:: Task details ::
Leaving the pictures aside, transcribe every line below exactly.

Top of Supplied records

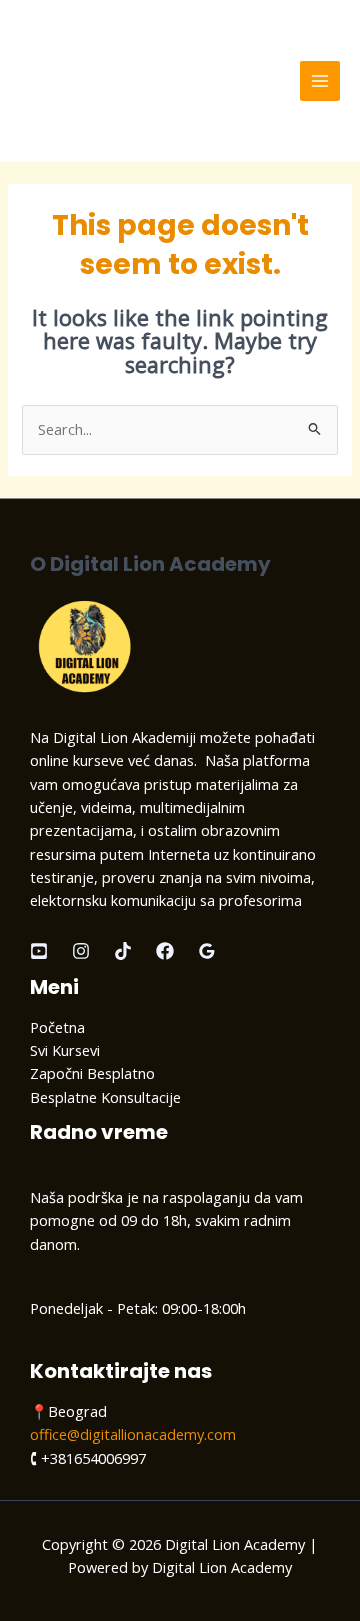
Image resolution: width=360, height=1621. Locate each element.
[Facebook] (165, 951)
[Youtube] (39, 951)
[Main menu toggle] (320, 81)
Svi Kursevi (65, 1050)
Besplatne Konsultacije (105, 1097)
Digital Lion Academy (138, 80)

Bottom of Supplied records

:: Answer to this exercise ::
Image resolution: width=360, height=1621. Locate each element.
[Facebook] (165, 951)
[Youtube] (39, 951)
[Main menu toggle] (320, 81)
Svi Kursevi (65, 1050)
Besplatne Konsultacije (105, 1097)
Digital Lion Academy (138, 80)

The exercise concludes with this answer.